Exercises for client with a fused ankle?
I have a client who has fused ankle (no dorsiflexion or plantarflexion). She has a doctor’s release to exercise but no plyometric movements or anything that would “bang” the ankle. She needs to lose weight to fit into the wedding dress she bought for her son’s wedding in August. What type of exercises would you do, specifically cardio?
Swimming is a good choice. It can be done for fitness without the focus on improving ability. But make sure that form does not compromise the shoulders.
Aquatic deep water exercise is probably even better. Highly adaptable, no stress on the ankle, very therapuetic for the body (all tissues and systems), and widely available access.
I utilize aquatic exercise for clients from seniors/post rehab to collegiate/elite athletes. This along with a well designed resistance training program will be very beneficial.
I teach CEC courses on aquatic fitness, “Beyond Basic H2O” and “HIH2O” (high intensity water exercise). There is so much that can be done and undone using this medium for fitness. It very underrated. Personally, I would say that I would be only half as functional without it.
The only thing I might add to Kimberly’s excellent response is to make sure that any cycling exercise is done from heel only on the fused ankle side. If you eliminate any plantar and dorsi flexion, keeping the ankle in neutral, the work on the quads will be sustained. Clip in on the opposite foot to bring in the hamstrings on that leg.
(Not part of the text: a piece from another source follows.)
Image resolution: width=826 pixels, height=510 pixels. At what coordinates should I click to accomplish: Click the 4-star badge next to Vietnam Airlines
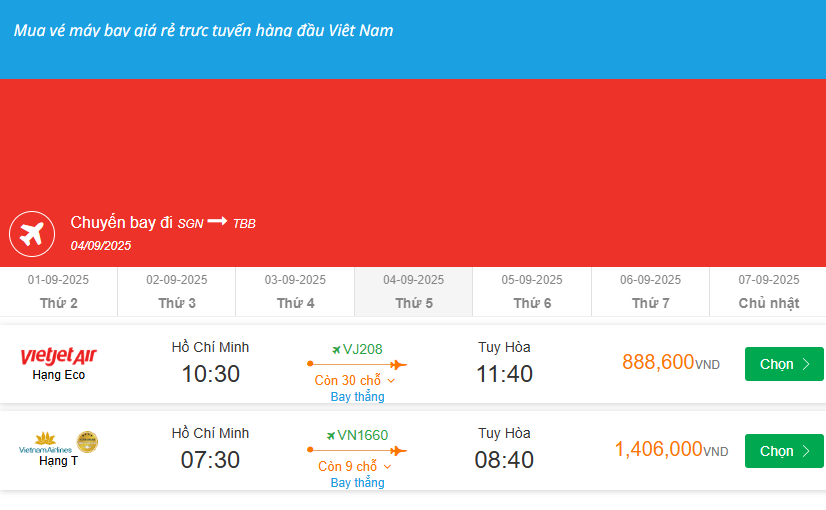tap(87, 441)
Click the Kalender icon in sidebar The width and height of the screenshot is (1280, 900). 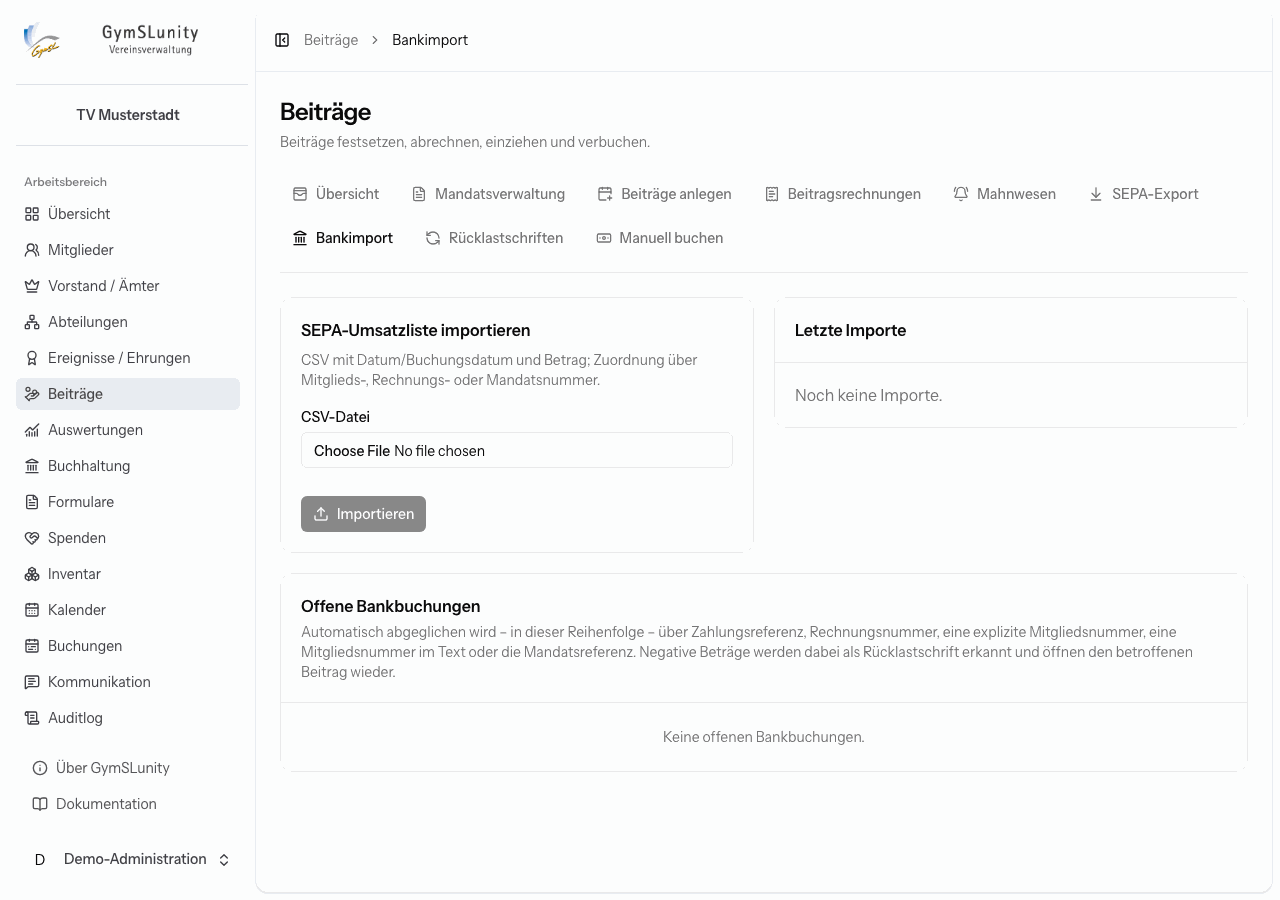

How about swimming? Do you have access to a pool? Great cardio if she works hard enough. And no need for plantar or dorsi flexion.
Take care.
Tough one Steve. I’ve trained someone with similar. I’d probably try biking (seated stationary inside) and see if that got her CV system taxed enough (in HR/VO2 training zone) for weight loss while allowing the ankle to operate pain free. Sometimes pp can wear a Dr’s approved brace to help protect the area without reducing body awareness. I’m assuming stepping is also out. Otherwise, I’d also do plenty of HIIT/circuit style workouts with exercises like ball throws (partner or wall), battling ropes, TRX, KB & DB: vary a circuit w/one heavier strength move and one HR elevating move for sequences of 30, 60, and ultimately 90 seconds each. All you’d need is 10 each workout. I’d be very careful not to create further body imbalances with exercises chosen.